L’esprit du guerrier : Jeux Invictus

Riad Byne (Terry D. Cuffel)

Courage et détermination marqueront le parcours aux Jeux Invictus 2017.


Dans la noirceur de cette nuit du 2 octobre 1994, à 21h33, la balle de fort calibre d’un tireur embusqué à 800 mètres de là, dans le secteur musulman de la ville d’Ilijas, en Bosnie-Herzégovine, transperce le blindage du véhicule où se trouve l’adjudant des Forces canadiennes Tom Martineau. Le projectile traverse le bras gauche du soldat et atteint ses organes internes, déchiquetant son rein gauche, arrachant sa rate et fracturant sa 12e vertèbre thoracique, laissant Martineau immédiatement paralysé en bas de la taille.

« J’ai su aussitôt que mon élan de golf en serait affecté », raconte à la blague le résidant de Kingston, Ontario, qui fête ses 57 ans en juin.

Faisant partie de la douzaine de golfeurs de l’équipe canadienne qui participera aux Jeux Invictus 2017 en septembre prochain, à Toronto, Martineau peut maintenant en rire, mais les blessures physiques que les soldats subissent au front s’avèrent souvent moins horribles que les démons psychologiques qui les accompagnent. Devenu dépendant à l’alcool et à  la drogue suivant son traumatisme, Martineau a envisagé le suicide.

« J’avais le canon d’un fusil chargé dans la bouche, se rappelle-t-il, et soudain, je me suis demandé : “Qui va prendre soin de mon chien?” »

Martineau a retiré l’arme de sa bouche et débuté le long périple qui allait le ramener à la lumière – un parcours difficile que partagent des anciens combattants, partout dans le monde, s’efforcant de dompter leurs démons et de réintégrer la société civile.

Pour nombre d’entre eux, c’est le sport qui leur a permis de se réorienter et de trouver une nouvelle raison de vivre. On en a vu la manifestation éclatante aux Warrior Games, un événement sportif pluridisciplinaire créé en 2010 aux États-Unis pour les militaires et vétérans gravement blessés ou malades. La cérémonie d’ouverture de l’édition 2013, au Colorado, fut présidée par le prince Harry, alors capitaine de l’armée britannique et pilote d’hélicoptère. Inspiré par les efforts et les exploits des participants à cet événement de type paralympique, le prince décida d’en lancer une version internationale en 2014, les Jeux Invictus (du mot latin « invaincu »).

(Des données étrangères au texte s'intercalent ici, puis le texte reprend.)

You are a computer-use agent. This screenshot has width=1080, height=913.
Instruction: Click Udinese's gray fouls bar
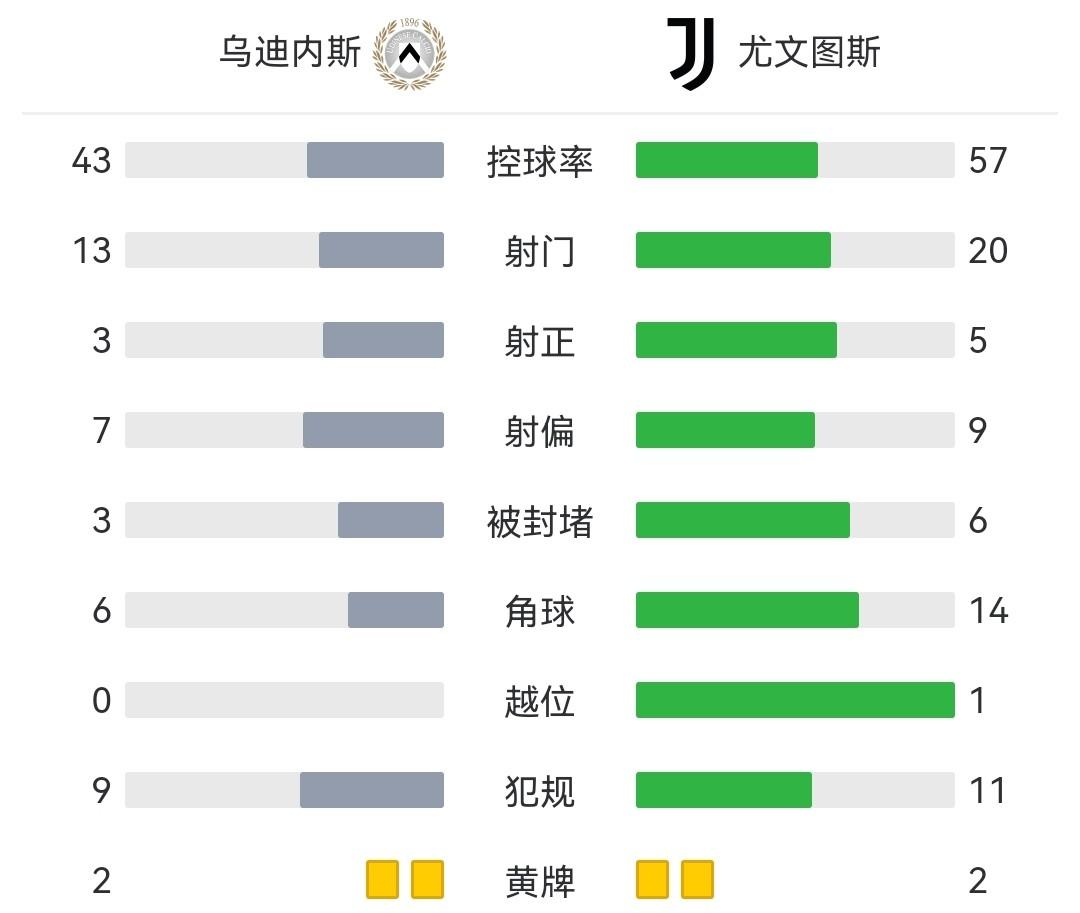[x=372, y=790]
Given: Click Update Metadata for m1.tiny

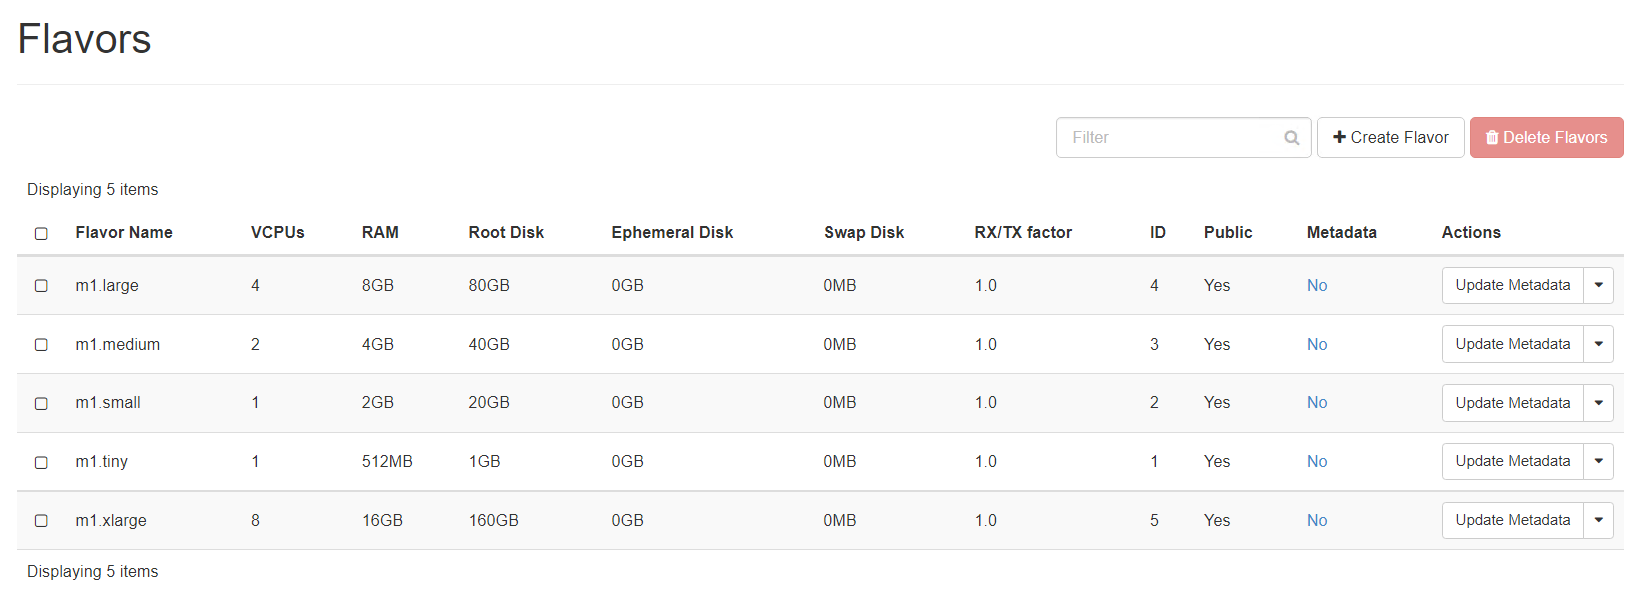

Les Jeux Invictus regrouperont cette année 550 concurrents de 17 nations alliées et présenteront pour la première fois le golf parmi la douzaine de disciplines sportives adaptées inscrites au programme. Le St. George’s Golf and Country Club de Toronto, hôte de l’Omnium canadien à cinq reprises, accueillera le 26 septembre la compétition d’une journée où une soixantaine de golfeurs sont attendus. Gratuitement accessible au public, le tournoi se jouera en formule plus bas score net calculé selon le système de points Stableford avec double bogey comme maximum pour aider au rythme de jeu. Des règles de terrain s’appliqueront aussi lorsque des golfeurs à mobilité réduite seront confrontés à des obstacles sérieux.

« Lorsque les organisateurs des Jeux Invictus ont dit qu’ils voulaient tenir le tournoi de golf au prestigieux St. George’s, j’ai pensé “bien sûr, qui ne voudrait pas?”, déclare Jim Clark, président du comité organisateur de la compétition de golf. Après notre rencontre avec le directeur général du club, Jason Clarke, le conseil de St. George’s a voté “oui” à l’unanimité, puis a demandé : “Que pouvons-nous faire de plus pour que ce encore mieux?” »

Clark, qui a présidé l’Omnium canadien RBC deux fois depuis 2002, ainsi que la compétition de golf des Jeux panaméricains en 2015, reçoit beaucoup de ce genre d’appuis à l’introduction du golf aux Jeux Invictus.

« On avait besoin de 60 bénévoles et on a vite dépassé ce nombre, explique-t-il. Je n’ai jamais rien vu de pareil. On a dû refuser plus de 100 bénévoles, aussi enthousiastes qu’expérimentés, de l’Omnium canadien. »

Le royal rouquin qui distribuera les médailles sur le 18e vert résume bien l’esprit qui anime les Invictus : « Ces Jeux mettent en évidence le tempérament invincible des militaires, hommes et femmes, et de leurs familles, l’esprit invictus qui les anime », a déclaré le prince Harry.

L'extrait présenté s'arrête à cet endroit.